Sunscreens have been advocated as an important means of preventing skin cancer. Ultraviolet radiation induced immunosuppression is recognized as an important event in skin cancer development, yet the effectiveness of sunscreens in protecting the human immune system from ultraviolet radiation (i.e. ultraviolet radiation) is still unclear. The only currently accepted method of sunscreen rating is the sun protection factor system based on the prevention of erythema. We determined immune protection factors for six commercially available sunscreens using a nickel contact hypersensitivity model in humans. Both sun protection factor and immune protection factor testing was performed using the same solar simulated ultraviolet radiation source and dose-responses were used to determine endpoints both with and without sunscreens. We found that the immune protection factor did not correlate with the sun protection factor; however, immune protection factor was significantly correlated to the ultraviolet A protective capability of the sunscreens, indicating that sunscreen protection from ultraviolet A is important for the prevention of ultraviolet immunosuppression, when there is constant ultraviolet B protection. We recommend that sunscreens should be rated against their immune protective capability to provide a better indication of their ability to protect against skin cancer.

The importance of using broad spectrum SPF 30+ sunscreens in tropical and subtropical climates.

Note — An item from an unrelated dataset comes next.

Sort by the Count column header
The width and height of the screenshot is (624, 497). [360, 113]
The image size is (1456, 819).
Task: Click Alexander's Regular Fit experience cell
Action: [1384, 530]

BACKGROUND/PURPOSE: To evaluate the Sun Protection Factors (SPF) of six sunscreens sold in Australia, using an ultraviolet (UV) spectrum which mimics sunlight as closely as possible, and by using volunteers with a range of skin types to reflect the Australian population. METHODS: Open prospective study. Seventy-five volunteers of skin types 1-3 were tested in a dermatology research laboratory in a major metropolitan teaching hospital in Sydney, Australia in the years 2000-2001. Sunscreen SPF's were measured using a solar simulator and procedures which complied with the Australian Standard. RESULTS: Sun Protection Factors, as measured by a solar simulator more approximating to natural sunlight than commercial simulators, and using individuals of skin type 1-3, were shown to be approximately between 50% and 80% of their labelled value. Sunscreen application method can also affect SPF measurement. CONCLUSION: For a number of reasons, Sun Protection Factors are often overestimated. In addition, many individuals use less than half the amount of sunscreen recommended. Those living in tropical or subtropical climates should be encouraged to use only broad spectrum SPF 30+ sunscreens to achieve adequate protection from the sun.